Hitchens comes across quite differently from the others, too, in his own way. He seems much more the humanist, the artist, the “literary man” than his fellow Horsemen, and indeed he is; his background is in history, politics, and social criticism. In contrast to the others, he seems first and foremost a writer, an impression reinforced by his world-weary look and his purposeful smoking and drinking. He made more than a few interesting remarks rather out of the blue. One came up in relation to the Trinity: “We are all triune in one way or another; we’re programmed for that, that’s very clear,” he said. “There wouldn’t ever have been a four-headed god.” I found that quite startling; it had more than a whiff of Triamazikamno about it. He also made what I thought was an important point about the need to distinguish the numinous from the supernatural.

But by far the most interesting glimpse into Hitchens’s inner world came when he was asked if he would like to see religion defeated. For Dawkins, who is an outstanding example of an utterly unspiritual man, and who views all religion as a biologist would a sample of diseased tissue, it was a no-brainer: yes indeed, out the window with it, the sooner the better. But Hitchens, to the surprise of all assembled, demurred — he said that no, he’d be sad to see it go, because it would be the end of the debate. He felt that without religion for his wits to push against, it would be like “one hand clapping”. This was, I have to say, a bit surprising — his book, after all, is subtitled How Religion Poisons Everything — but as he explained it I understood, and it was revealing of how unlike the others he is. Dennett, for his part, is aware of the social and cultural utility of religion, and has suggested that we’d be best off not obliterating it, but keeping it around in a “denatured” form — and even Harris wouldn’t go as far as Dawkins in just tossing it out. But for Hitchens, the struggle is the point, not the result. In an inverted, apophatic way, religion gives his life meaning. What is there for a polemicist in a perfect world? What is left for the doughty knight when all the dragons have been slain? We realize that Hitchens lives, above all, for the fight.
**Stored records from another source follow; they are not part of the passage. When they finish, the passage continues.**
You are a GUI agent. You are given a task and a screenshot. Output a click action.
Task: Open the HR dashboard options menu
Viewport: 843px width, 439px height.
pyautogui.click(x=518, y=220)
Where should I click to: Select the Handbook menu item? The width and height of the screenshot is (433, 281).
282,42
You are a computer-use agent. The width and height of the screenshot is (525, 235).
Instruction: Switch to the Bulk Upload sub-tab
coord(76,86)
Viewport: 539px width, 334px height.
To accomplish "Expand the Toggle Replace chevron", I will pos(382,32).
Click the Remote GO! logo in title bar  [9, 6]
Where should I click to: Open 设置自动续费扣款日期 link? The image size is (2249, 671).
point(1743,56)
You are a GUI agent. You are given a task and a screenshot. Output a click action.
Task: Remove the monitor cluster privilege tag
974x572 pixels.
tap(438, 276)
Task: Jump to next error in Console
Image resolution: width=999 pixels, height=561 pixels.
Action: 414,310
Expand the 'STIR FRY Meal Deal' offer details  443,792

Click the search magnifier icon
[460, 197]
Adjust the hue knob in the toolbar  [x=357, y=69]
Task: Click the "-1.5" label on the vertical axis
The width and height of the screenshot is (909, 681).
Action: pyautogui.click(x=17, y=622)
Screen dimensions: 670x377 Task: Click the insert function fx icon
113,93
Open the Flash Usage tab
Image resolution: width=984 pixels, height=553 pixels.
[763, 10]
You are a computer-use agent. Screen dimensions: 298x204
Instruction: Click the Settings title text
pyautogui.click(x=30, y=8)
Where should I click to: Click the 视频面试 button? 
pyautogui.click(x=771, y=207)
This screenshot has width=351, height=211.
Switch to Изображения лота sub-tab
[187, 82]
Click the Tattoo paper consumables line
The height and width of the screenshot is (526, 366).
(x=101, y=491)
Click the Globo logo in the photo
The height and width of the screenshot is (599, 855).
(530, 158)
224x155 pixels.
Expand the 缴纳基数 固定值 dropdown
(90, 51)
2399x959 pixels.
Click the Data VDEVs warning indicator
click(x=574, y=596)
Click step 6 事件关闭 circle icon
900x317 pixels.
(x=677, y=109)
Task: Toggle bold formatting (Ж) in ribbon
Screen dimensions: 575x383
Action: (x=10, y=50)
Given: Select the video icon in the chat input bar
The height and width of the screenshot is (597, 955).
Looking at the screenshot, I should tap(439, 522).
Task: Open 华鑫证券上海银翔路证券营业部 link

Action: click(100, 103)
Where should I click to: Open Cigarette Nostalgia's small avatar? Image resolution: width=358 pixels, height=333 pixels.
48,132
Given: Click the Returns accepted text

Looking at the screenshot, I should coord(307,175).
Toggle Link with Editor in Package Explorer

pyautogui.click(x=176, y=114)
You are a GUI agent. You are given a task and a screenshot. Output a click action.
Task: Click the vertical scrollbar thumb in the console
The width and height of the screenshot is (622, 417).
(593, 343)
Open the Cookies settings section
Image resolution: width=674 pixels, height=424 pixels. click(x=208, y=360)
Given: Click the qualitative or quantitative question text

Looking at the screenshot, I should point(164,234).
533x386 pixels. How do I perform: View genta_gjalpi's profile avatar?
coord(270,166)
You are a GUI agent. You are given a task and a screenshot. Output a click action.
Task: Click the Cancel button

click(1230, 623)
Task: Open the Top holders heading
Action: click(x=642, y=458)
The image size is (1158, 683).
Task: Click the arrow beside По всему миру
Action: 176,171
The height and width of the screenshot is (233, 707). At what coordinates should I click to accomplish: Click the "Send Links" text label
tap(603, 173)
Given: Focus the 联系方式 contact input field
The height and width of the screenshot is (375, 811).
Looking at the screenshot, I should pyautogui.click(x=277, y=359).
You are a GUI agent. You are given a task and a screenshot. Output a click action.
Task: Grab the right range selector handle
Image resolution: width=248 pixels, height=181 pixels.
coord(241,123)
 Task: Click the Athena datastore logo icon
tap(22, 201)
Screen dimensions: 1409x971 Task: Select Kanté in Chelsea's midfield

Dennett and Dawkins are their usual selves. Dawkins is the aloof arch-scientist, who sees the religious mind as a curious specimen, and is baffled as to why anyone would bother with such foolishness. Dennett is as always the arch-analyst, examining from all angles the ruses and defenses that religion has evolved for its propagation and self-preservation.

Obviously this is a sympathetic review: it should be no surprise to any of you which side I’m on in this debate, and these are all men that, in different ways and for different reasons, I admire. I doubt that many on the other side of this cultural and intellectual divide are going to want to sit through two hours of this!

But for those of you who would like to, you can find a low-res version online (or you can even buy a DVD from richarddawkins.net). The first hour is here, and the second is here. You can also watch it in twelve ten-minute chunks, more fuzzy than grainy, on YouTube, starting here.

2 Comments

  1. Lola says

    Thanks for your review.
    I read that the reunion was convened by RDFRS (Richard Dawkins Foundation for Reason and Science).

    Posted May 28, 2008 at 5:29 pm | Permalink
  2. Malcolm says

    You’re welcome, Lola, and thanks for dropping by.